### About this exercise
Go through the data below and gather each line containing "Image".

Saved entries
--- START ---

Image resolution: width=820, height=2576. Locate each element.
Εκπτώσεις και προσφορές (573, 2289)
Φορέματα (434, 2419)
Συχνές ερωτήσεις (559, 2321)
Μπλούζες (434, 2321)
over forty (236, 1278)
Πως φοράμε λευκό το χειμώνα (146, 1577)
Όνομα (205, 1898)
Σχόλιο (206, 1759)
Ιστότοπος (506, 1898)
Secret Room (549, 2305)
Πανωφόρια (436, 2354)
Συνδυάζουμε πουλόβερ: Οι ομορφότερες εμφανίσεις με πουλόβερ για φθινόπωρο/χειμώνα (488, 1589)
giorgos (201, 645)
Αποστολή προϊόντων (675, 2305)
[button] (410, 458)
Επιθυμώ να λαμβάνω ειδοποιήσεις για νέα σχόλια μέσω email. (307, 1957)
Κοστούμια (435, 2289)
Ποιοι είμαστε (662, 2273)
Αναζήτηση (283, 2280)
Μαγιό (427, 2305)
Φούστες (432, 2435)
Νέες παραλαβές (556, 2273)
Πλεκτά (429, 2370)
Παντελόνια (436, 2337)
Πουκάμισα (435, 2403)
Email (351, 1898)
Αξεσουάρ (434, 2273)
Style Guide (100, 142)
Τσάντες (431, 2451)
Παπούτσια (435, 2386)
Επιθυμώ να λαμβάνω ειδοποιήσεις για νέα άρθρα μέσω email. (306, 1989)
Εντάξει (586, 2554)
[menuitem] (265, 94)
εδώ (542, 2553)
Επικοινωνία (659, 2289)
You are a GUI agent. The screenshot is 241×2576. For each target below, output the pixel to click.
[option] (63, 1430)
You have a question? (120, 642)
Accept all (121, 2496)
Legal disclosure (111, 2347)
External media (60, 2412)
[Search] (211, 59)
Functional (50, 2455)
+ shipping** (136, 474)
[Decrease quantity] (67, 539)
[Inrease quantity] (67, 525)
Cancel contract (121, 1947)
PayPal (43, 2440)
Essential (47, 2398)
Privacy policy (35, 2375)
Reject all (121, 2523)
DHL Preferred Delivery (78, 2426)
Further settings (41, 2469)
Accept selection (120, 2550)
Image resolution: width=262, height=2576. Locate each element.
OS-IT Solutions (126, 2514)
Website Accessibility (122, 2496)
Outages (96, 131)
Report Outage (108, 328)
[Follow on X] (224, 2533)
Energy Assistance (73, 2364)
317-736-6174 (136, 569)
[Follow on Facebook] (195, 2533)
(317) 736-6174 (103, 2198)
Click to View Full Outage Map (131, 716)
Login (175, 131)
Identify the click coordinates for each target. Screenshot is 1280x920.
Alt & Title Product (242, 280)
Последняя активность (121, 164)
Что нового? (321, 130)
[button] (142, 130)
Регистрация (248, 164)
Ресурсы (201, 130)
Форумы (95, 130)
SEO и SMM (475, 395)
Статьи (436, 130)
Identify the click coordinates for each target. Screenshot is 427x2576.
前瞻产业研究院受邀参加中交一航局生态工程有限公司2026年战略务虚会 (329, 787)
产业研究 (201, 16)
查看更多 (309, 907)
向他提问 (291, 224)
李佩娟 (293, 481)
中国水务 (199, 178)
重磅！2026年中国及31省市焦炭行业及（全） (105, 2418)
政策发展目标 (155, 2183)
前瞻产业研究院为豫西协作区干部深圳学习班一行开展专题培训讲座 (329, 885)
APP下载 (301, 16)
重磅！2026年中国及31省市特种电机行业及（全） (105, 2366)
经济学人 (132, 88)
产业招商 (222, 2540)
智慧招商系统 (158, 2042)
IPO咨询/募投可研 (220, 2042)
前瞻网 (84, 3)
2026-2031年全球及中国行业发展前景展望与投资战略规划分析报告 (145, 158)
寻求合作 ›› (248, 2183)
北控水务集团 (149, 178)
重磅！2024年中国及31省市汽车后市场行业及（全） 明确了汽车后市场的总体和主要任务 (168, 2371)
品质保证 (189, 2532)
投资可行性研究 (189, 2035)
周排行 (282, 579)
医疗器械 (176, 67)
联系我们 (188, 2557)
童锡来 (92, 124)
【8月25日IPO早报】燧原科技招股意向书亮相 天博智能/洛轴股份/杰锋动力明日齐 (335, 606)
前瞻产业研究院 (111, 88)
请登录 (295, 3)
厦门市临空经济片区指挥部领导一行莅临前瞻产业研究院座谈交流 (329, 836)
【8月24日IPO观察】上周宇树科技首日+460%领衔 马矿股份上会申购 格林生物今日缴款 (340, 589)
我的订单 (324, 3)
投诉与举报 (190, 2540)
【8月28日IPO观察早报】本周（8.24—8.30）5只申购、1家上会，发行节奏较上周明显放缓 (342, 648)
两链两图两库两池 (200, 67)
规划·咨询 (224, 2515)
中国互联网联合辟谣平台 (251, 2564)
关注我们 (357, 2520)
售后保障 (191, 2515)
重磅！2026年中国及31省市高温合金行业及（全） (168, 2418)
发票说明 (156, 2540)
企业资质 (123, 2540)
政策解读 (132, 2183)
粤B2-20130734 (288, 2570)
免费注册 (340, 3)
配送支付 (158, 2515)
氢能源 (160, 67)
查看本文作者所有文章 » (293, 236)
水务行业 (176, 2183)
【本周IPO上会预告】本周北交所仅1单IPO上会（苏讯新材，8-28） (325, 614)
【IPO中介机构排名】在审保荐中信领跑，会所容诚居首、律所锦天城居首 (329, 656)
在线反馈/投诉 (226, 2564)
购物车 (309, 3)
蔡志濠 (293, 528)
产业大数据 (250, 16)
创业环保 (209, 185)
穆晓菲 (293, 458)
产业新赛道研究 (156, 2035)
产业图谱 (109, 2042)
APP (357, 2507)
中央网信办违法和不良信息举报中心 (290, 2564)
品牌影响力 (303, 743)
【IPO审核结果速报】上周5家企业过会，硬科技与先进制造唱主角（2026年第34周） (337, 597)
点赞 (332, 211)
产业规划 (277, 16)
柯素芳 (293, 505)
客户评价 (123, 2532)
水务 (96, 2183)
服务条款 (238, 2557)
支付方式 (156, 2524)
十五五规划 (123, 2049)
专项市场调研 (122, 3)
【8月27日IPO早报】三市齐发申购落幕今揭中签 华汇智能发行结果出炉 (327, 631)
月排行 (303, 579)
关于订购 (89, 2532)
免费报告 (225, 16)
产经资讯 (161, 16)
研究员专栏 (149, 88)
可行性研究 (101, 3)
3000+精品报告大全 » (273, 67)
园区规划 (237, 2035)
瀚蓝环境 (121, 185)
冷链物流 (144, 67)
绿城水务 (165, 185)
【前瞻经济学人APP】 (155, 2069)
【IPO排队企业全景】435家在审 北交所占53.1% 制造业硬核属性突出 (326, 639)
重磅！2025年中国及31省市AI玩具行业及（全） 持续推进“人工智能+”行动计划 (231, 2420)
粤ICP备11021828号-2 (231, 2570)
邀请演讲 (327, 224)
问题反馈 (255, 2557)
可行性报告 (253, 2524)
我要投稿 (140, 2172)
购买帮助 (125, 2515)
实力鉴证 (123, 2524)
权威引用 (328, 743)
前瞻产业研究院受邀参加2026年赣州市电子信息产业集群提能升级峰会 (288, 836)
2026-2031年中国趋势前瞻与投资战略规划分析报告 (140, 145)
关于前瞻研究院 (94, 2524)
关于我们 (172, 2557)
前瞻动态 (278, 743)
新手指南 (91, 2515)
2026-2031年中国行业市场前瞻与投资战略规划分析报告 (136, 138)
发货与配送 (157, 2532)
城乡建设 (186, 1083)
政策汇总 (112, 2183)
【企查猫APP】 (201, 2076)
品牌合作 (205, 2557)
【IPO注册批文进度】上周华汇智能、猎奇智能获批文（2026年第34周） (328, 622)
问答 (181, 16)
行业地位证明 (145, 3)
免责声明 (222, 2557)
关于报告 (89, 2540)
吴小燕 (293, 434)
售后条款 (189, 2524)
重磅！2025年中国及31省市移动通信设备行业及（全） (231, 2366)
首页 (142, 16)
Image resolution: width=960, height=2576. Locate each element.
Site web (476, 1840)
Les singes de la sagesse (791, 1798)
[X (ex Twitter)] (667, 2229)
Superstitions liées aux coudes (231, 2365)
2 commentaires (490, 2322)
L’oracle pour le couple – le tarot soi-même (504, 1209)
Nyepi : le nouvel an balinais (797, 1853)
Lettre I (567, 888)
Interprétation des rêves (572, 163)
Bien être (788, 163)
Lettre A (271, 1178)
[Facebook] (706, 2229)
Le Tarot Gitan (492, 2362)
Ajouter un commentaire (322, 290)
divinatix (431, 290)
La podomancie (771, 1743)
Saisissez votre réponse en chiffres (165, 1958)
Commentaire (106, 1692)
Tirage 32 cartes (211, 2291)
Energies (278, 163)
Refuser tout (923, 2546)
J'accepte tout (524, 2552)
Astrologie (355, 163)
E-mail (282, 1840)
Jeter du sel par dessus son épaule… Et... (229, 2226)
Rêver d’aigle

--- END ---

### Completed exercise
Image resolution: width=820, height=2576. Locate each element.
Image resolution: width=262, height=2576. Locate each element.
Image resolution: width=960, height=2576. Locate each element.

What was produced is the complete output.